* [GIVEN INSTRUCTION]:
Copy out every line of the data below word for word, leaving out the pictures.

(Data entries)
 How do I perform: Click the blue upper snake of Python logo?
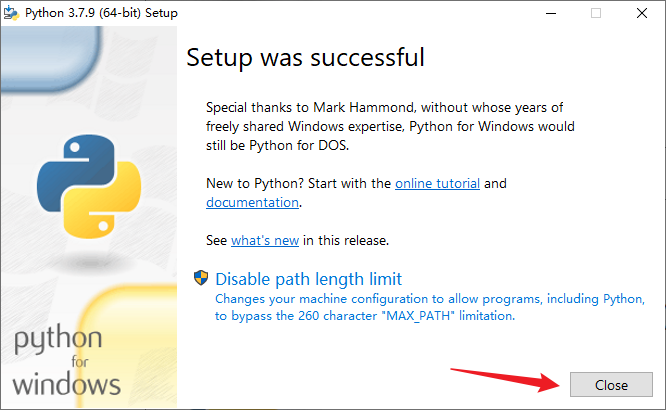coord(76,170)
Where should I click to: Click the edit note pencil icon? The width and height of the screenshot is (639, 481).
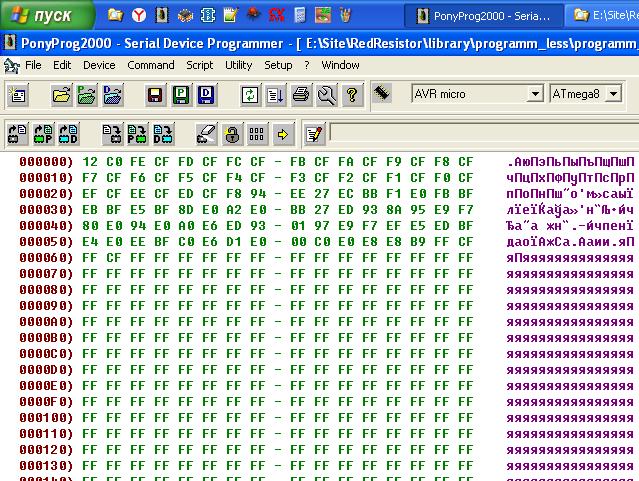coord(314,133)
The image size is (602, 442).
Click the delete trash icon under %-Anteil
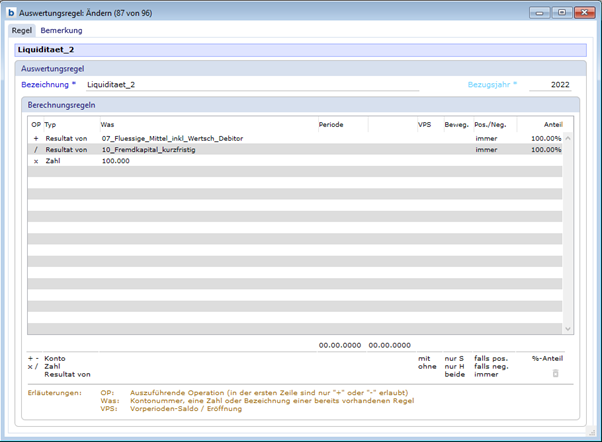pyautogui.click(x=556, y=373)
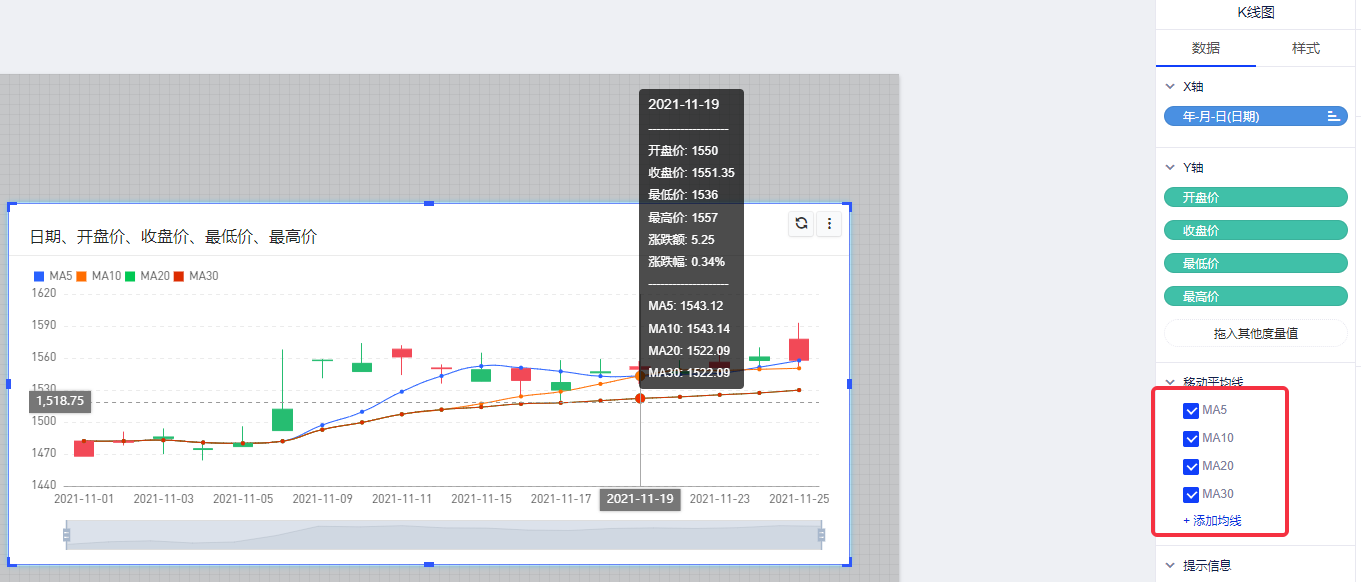
Task: Collapse the Y轴 section
Action: [1171, 168]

* [FINISHED EXERCISE]:
 How do I perform: Click the blue upper snake of Python logo?
coord(76,170)
Where should I click to: Click the edit note pencil icon? The width and height of the screenshot is (639, 481).
coord(314,133)
The image size is (602, 442).
Click the delete trash icon under %-Anteil
pyautogui.click(x=556, y=373)
Task: Collapse the Y轴 section
Action: [1171, 168]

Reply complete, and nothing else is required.